A few weeks ago, I was greeted at the office by a colleague with the words: “You’re beaming, what’s wrong?” I laughed and said: “I always radiate joy when I enter this building!” Bursts of laughter as we both knew this was a lie. Nevertheless, jokes aside, I usually start every day in an optimistic and joyful mood. I like to get up, to greet my family, the cat, the sun and our garden, and while I drive to the office, listening to classical music gives me a sense of peace, of happiness. When I am at the office, I go about my work feeling good. After so many years, I am still an interested and dedicated team member. Strange, isn’t it, when so many people complain so much about so many things?
There is no life without Bach, at least not for me, and the moment you are reading this, I will be far away from home, on the beach, sitting in the sand, looking at the blue sky and doing nothing. Nothing except reading, listening to Bach and perhaps pondering whether I will run once more across the beach and throw myself into the waves. Right, I am on my much deserved vacation while at home the grape harvest has begun and the weather is gradually changing into a familiar grey-with-occasional-rain pattern. Welcome autumn!

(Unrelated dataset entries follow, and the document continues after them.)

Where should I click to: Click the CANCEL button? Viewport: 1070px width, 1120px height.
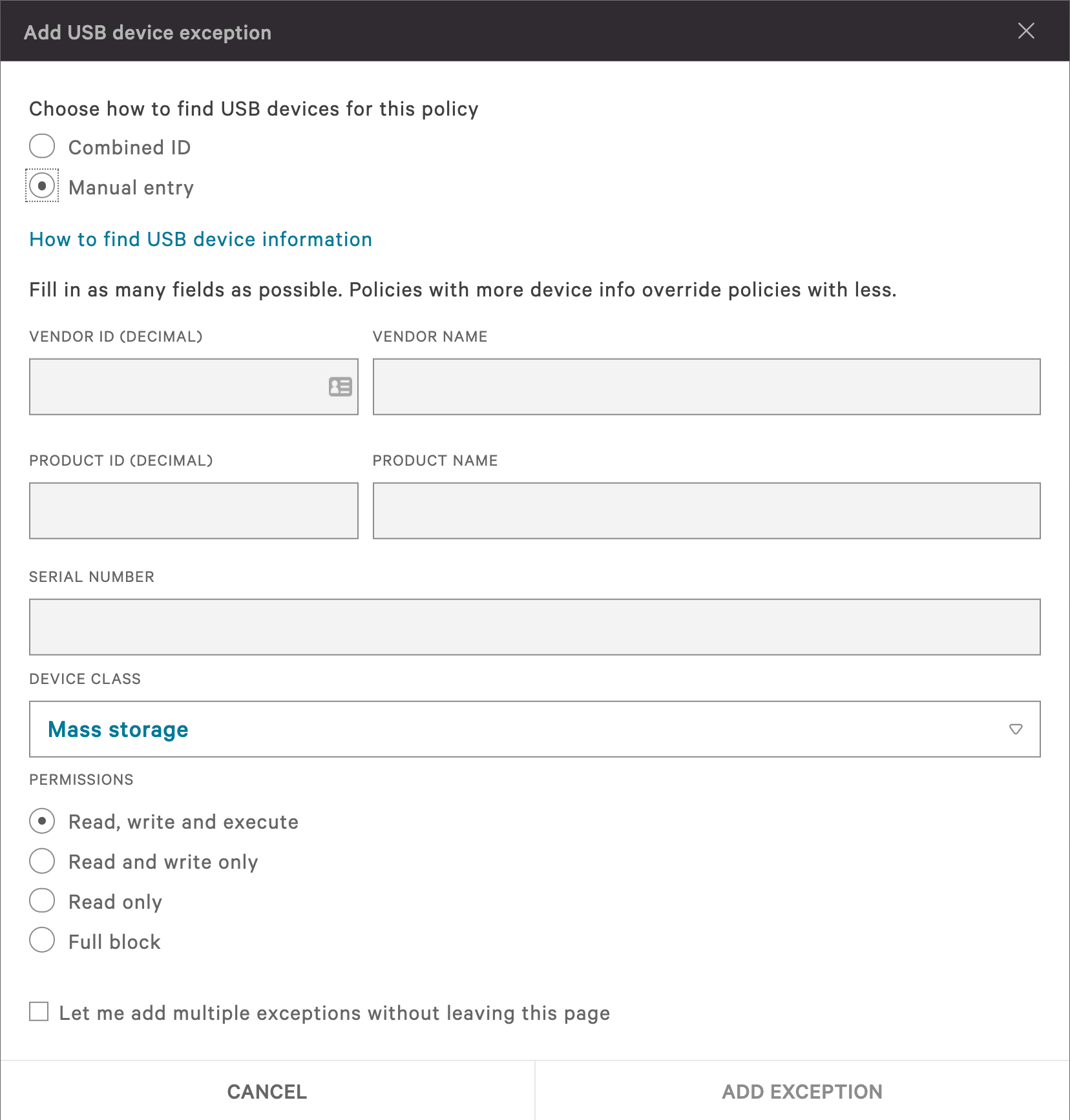pyautogui.click(x=267, y=1091)
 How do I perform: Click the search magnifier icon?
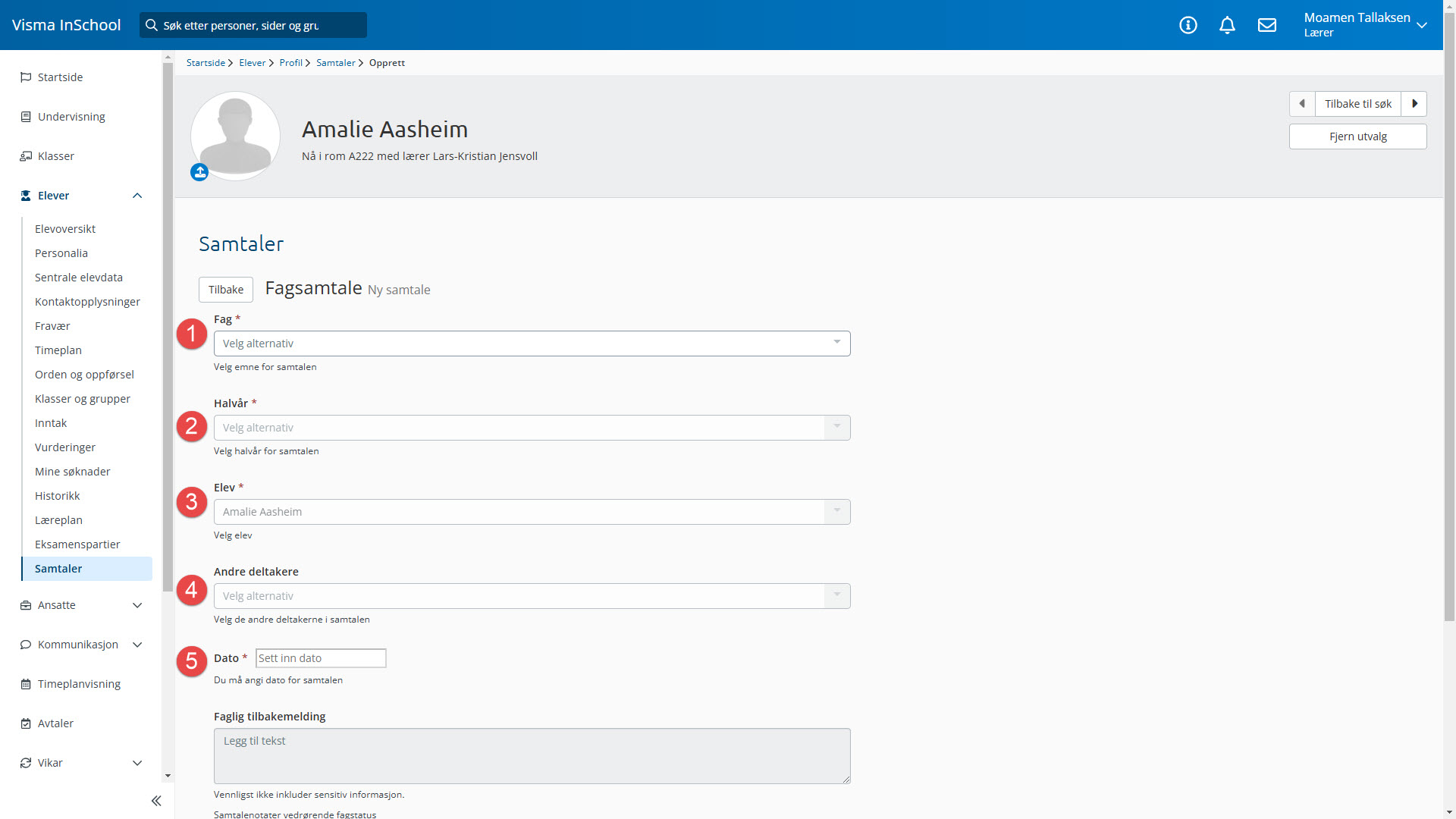pos(152,25)
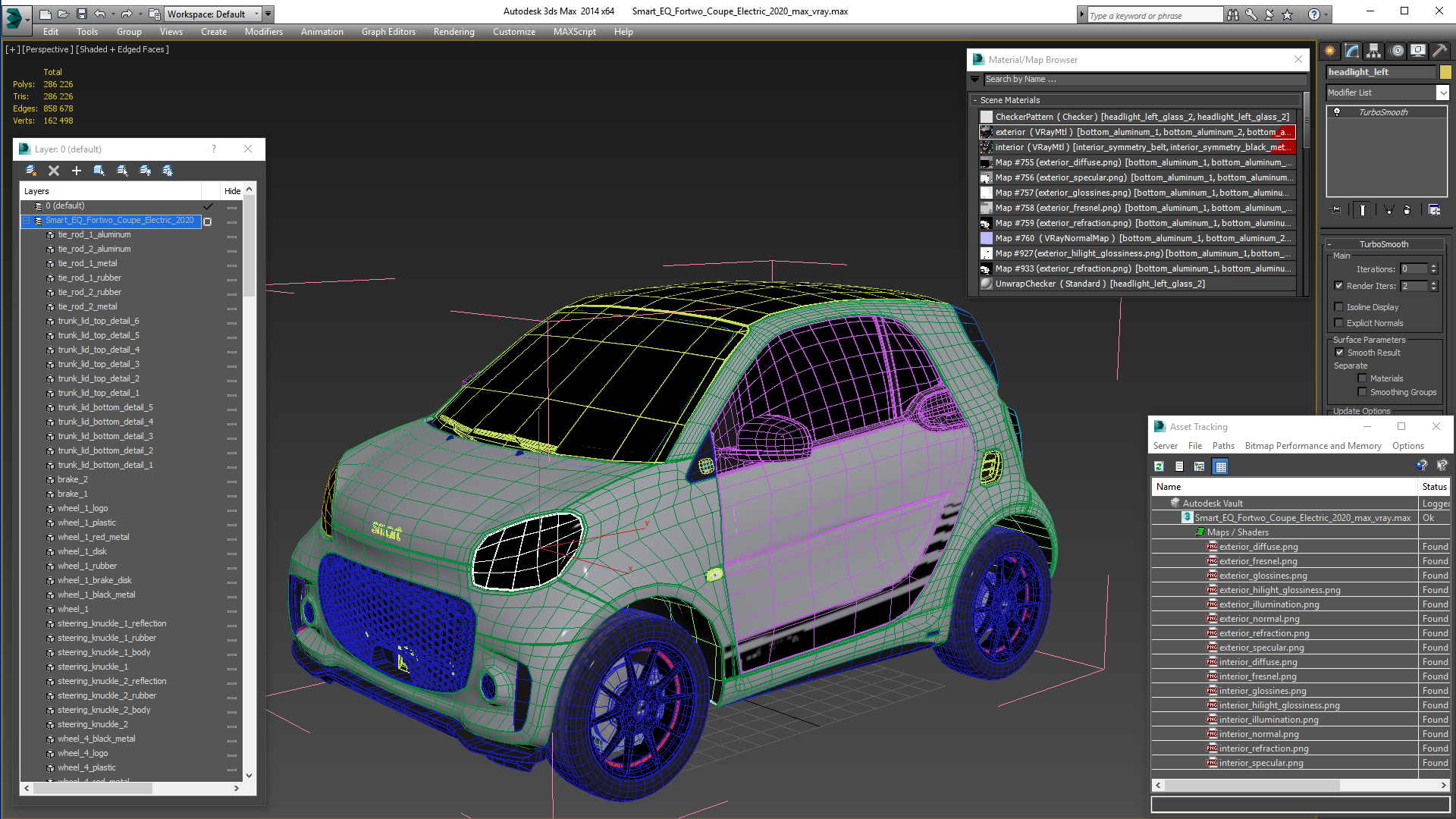Click Configure Modifier Sets icon

[x=1434, y=210]
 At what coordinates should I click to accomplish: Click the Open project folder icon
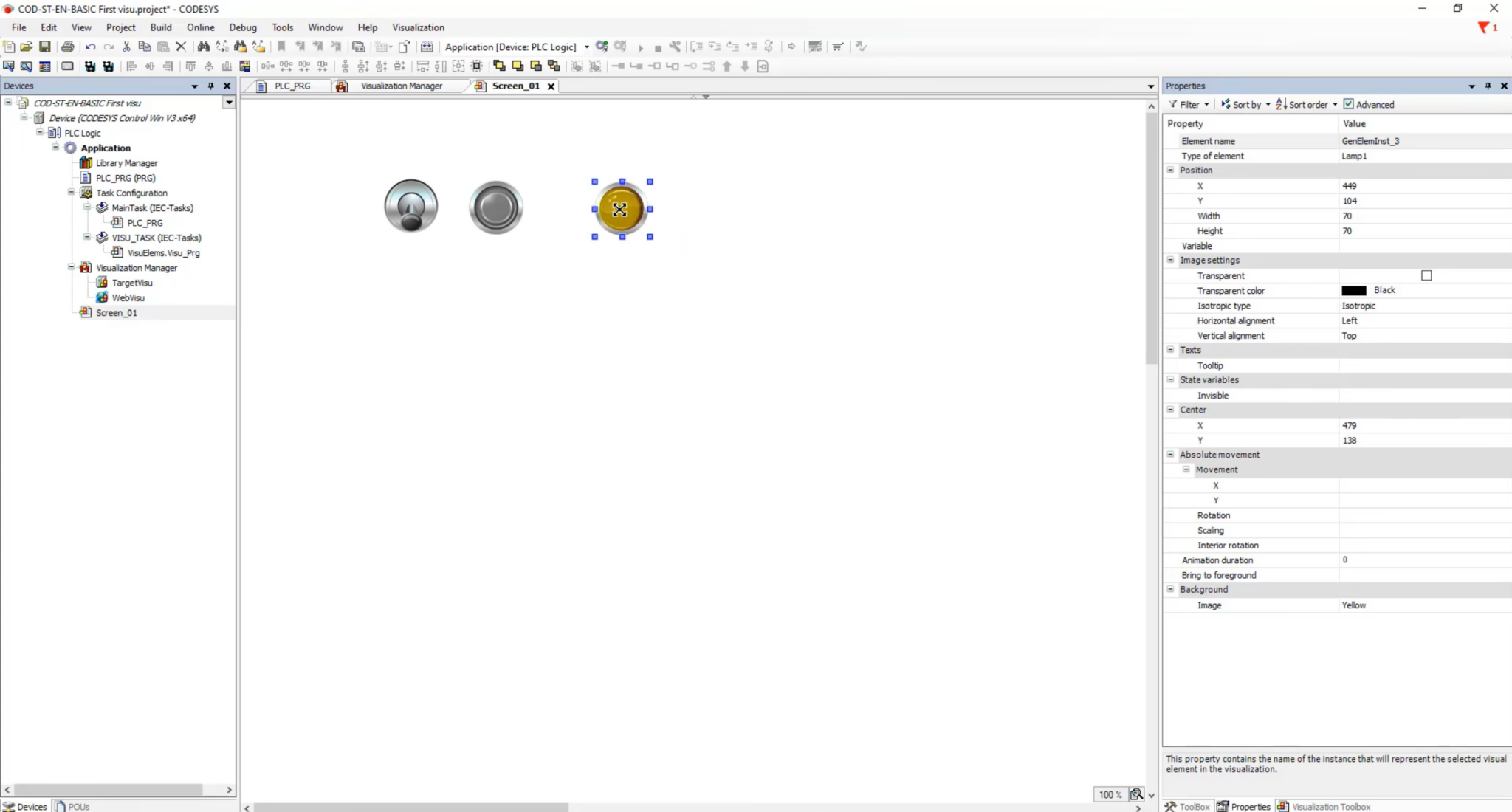(27, 47)
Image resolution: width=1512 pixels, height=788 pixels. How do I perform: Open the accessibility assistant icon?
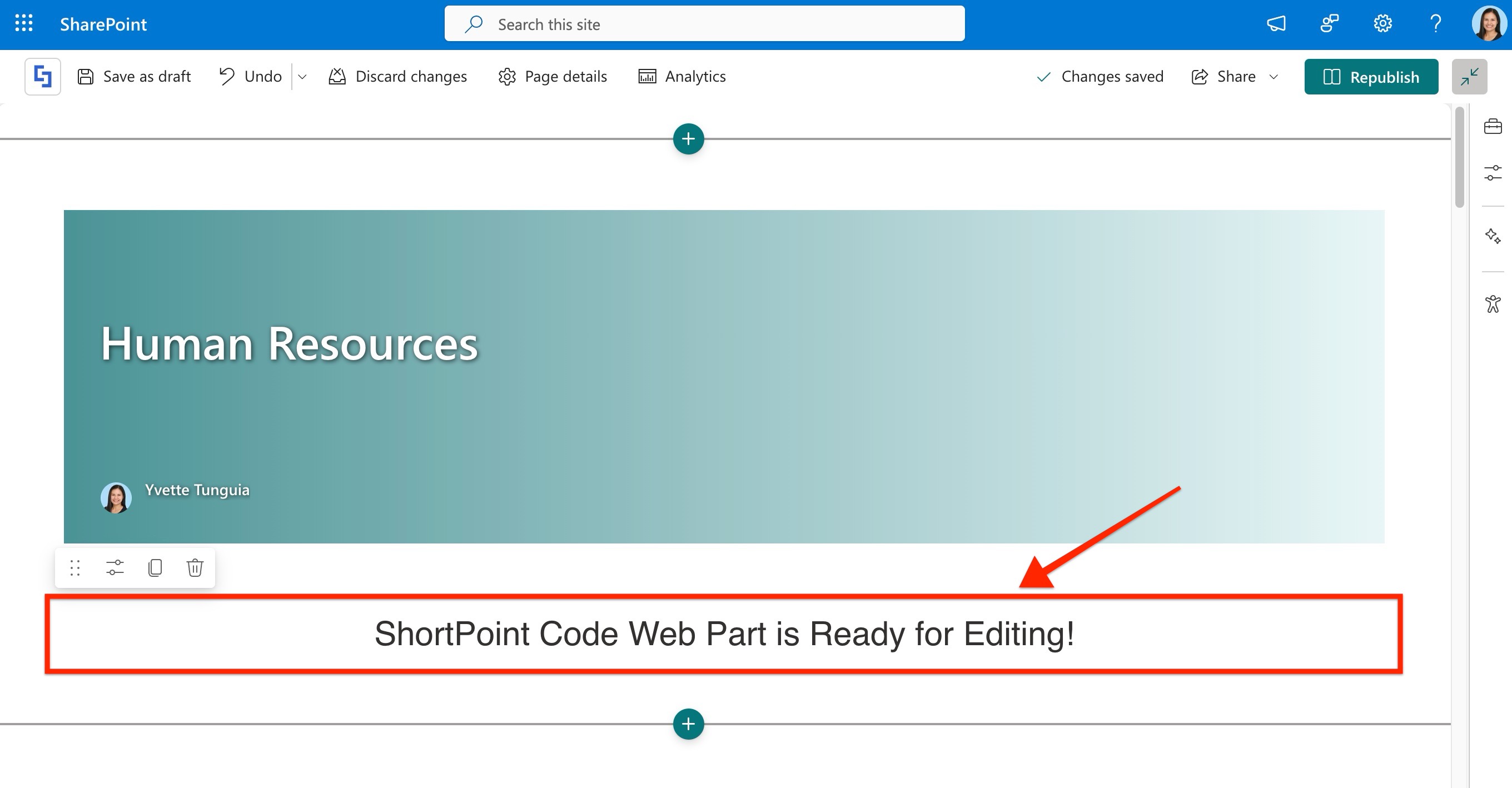[x=1493, y=304]

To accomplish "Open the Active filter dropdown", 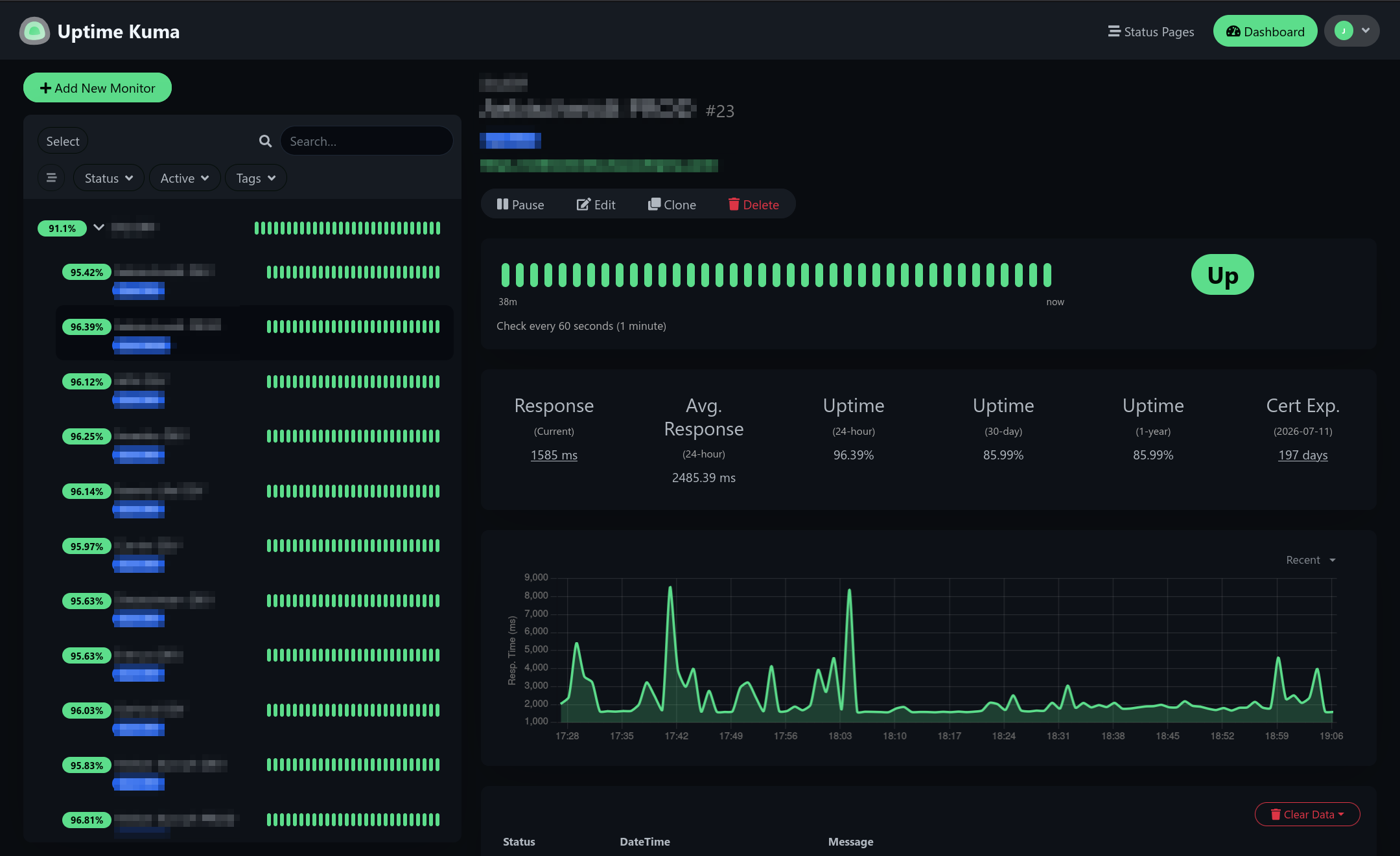I will click(x=184, y=178).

The other day I felt tired, miserable, distressed. I felt like hiding from the hideous world, from which I felt totally disconnected. Hiding – but where? Johann Sebastian Bach’s music is a good place to hide, a sanctuary of singular beauty, where I always feel welcome, where I can stop thinking, where I don’t have to talk or to explain or justify. In the realm of Bach I can be. To be, to exist, without any conditions attached to it – philosophers from Parmenides to Georg Friedrich Wilhelm Hegel have struggled with the concept. How good it feels to be permeated by Bach’s Concerto for two Harpsichords, Strings and Continuo in C minor (BWV 1060), to forget reality and to contemplate Beauty, Purity, Eternity.
Music from the Bach family is a perfect way to start a day. Actually to start any day. On a sunny summer morning listening for example to Carl Philipp Emmanuel Bach’s Cello Concerto in A minor (Wq. 170) fills me with joy and enthusiasm and a strong desire to praise mankind’s inventiveness, it’s ability to create Beauty, its incredible power to fill others with happiness. What a gift from Johann Sebastian Bach’s son! What a generosity!